- [RECORDS PROVIDED]
------------------------------------------------

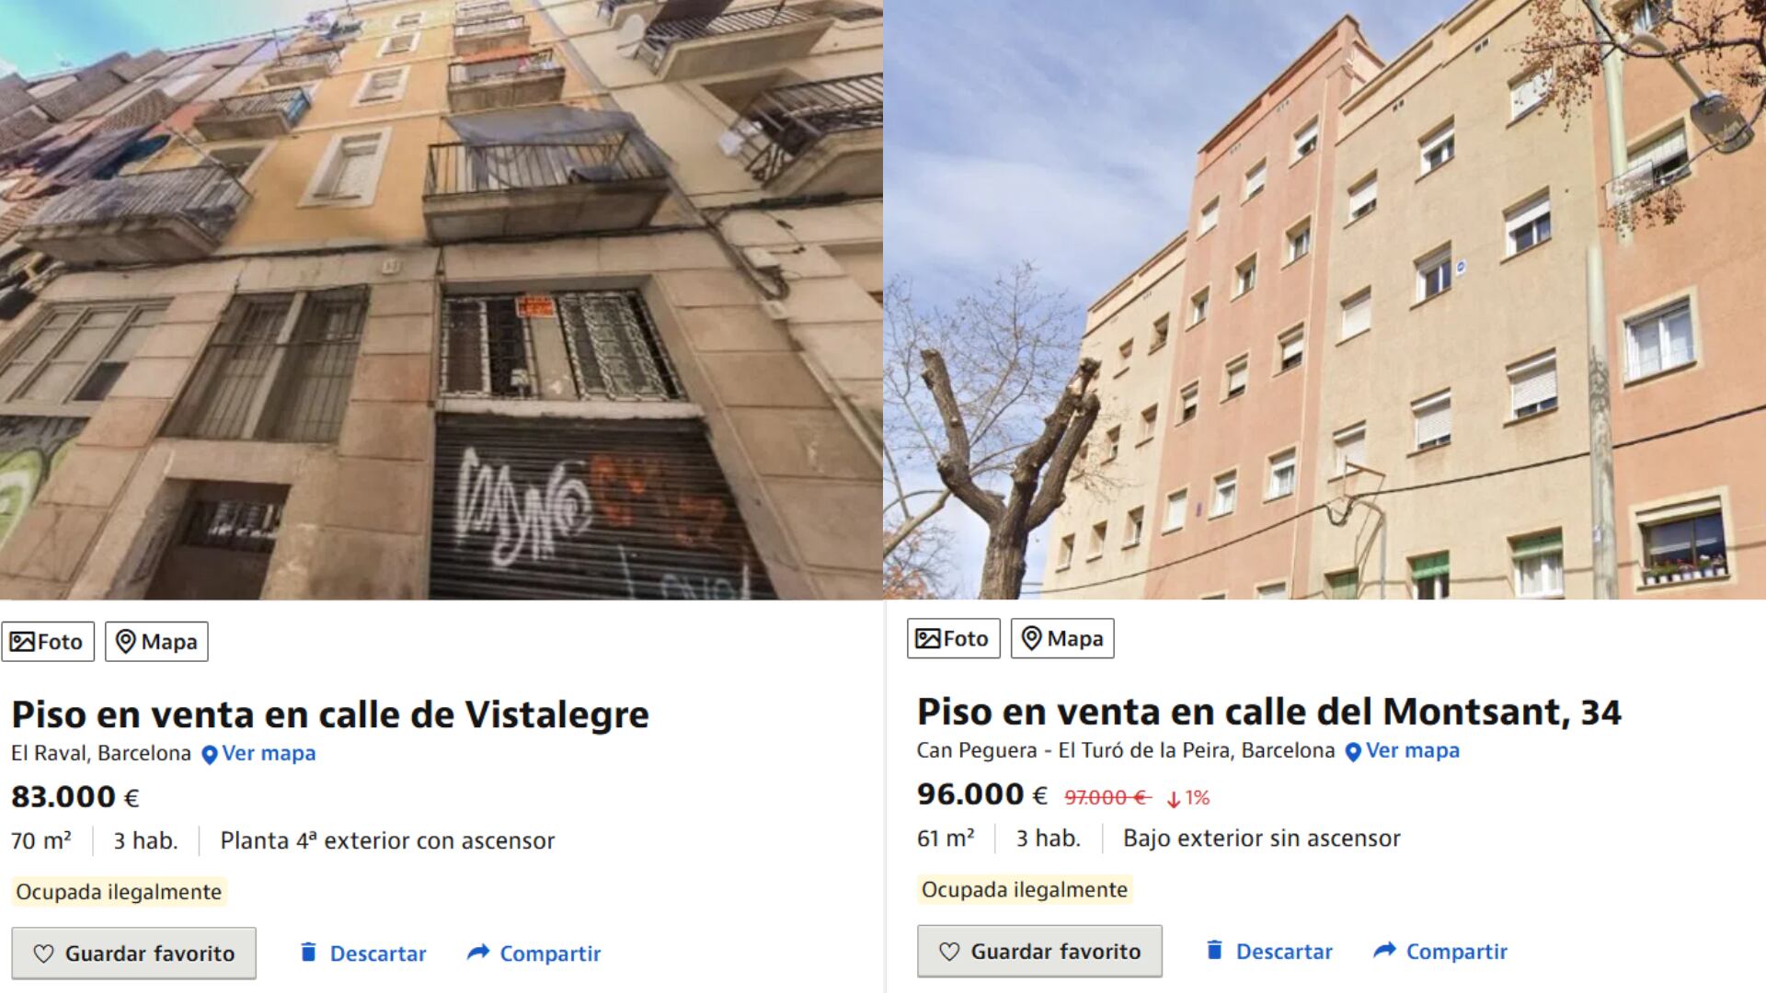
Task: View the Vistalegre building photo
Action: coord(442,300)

------------------------------------------------

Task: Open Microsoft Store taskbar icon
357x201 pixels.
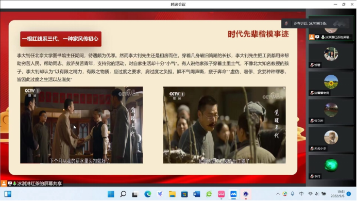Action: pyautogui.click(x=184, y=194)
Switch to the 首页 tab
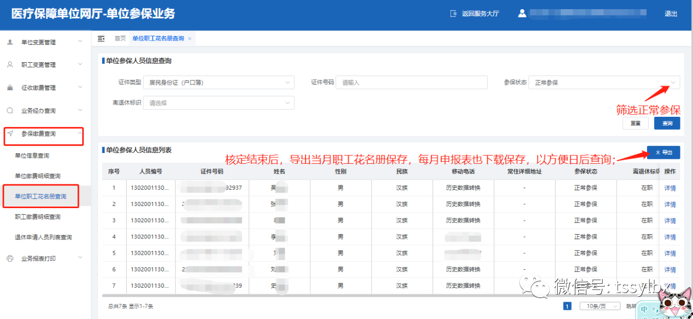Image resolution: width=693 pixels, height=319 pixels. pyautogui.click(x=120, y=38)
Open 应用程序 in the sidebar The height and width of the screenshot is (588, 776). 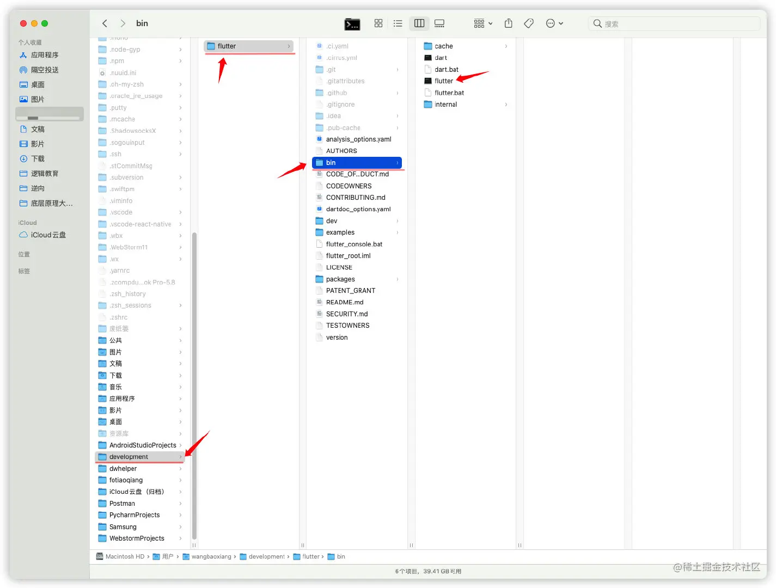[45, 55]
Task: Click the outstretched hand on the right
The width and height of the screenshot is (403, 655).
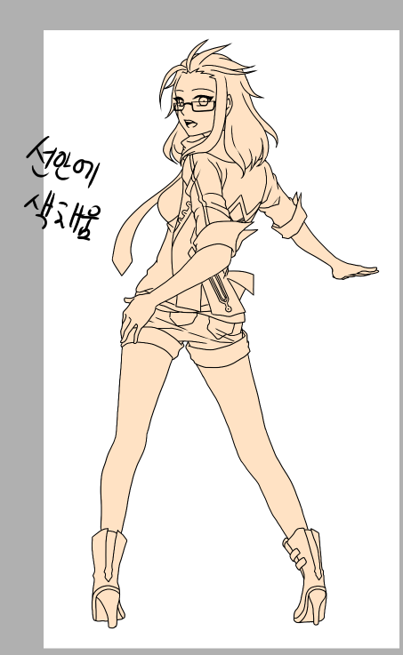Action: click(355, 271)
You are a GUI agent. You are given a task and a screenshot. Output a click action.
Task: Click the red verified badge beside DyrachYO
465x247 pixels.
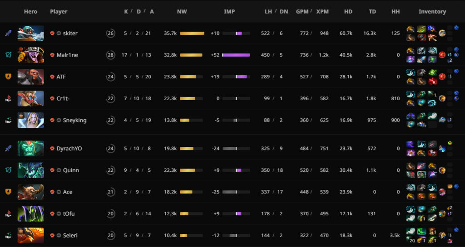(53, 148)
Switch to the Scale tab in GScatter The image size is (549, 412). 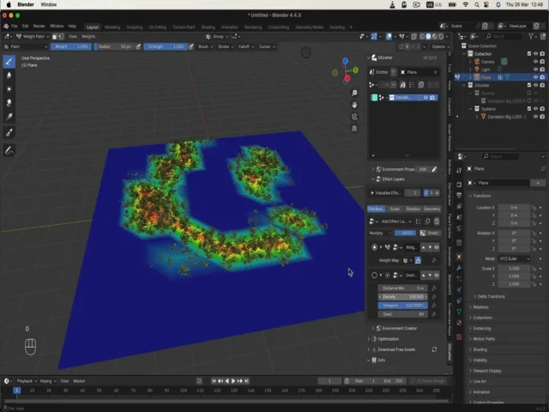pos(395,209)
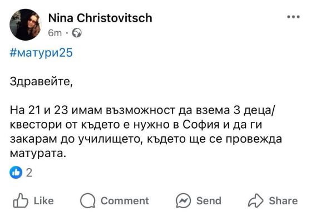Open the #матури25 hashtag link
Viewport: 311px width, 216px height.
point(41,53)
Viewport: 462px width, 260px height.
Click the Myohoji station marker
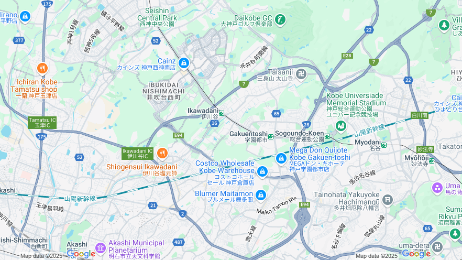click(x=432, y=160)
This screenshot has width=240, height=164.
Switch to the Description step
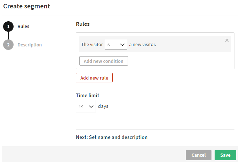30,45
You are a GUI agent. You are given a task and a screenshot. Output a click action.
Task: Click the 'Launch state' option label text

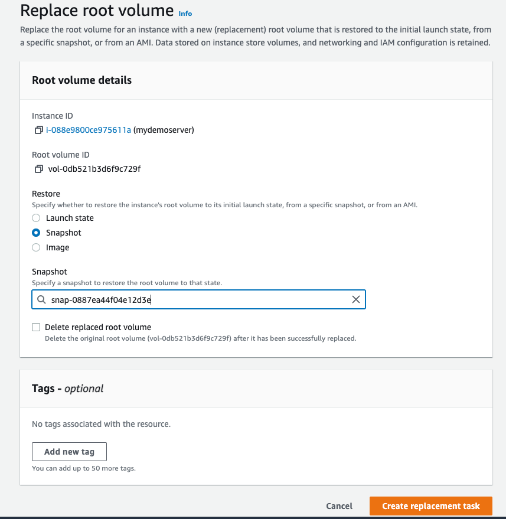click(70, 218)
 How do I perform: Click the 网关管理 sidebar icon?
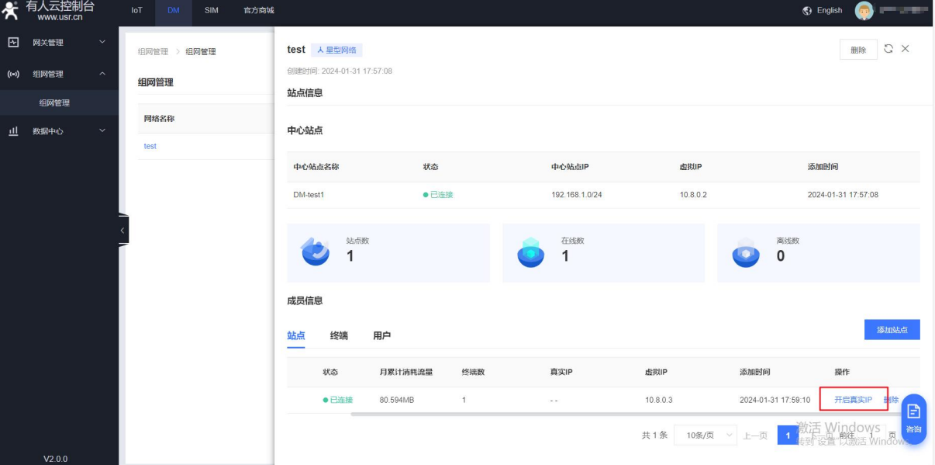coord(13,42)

------------------------------------------------

- [WORK TO BE COMPLETED] Duplicate the items that open with the line containing "Viewport: 462px width, 260px height." and close with the line containing "coord(13,42)", with both of those lines included. Leave the pictures out of your answer.

- [FULL OUTPUT]
Viewport: 462px width, 260px height.
Click the Myohoji station marker
click(x=432, y=160)
This screenshot has width=240, height=164.
Switch to the Description step
30,45
You are a GUI agent. You are given a task and a screenshot. Output a click action.
Task: Click the 'Launch state' option label text

click(70, 218)
 How do I perform: Click the 网关管理 sidebar icon?
coord(13,42)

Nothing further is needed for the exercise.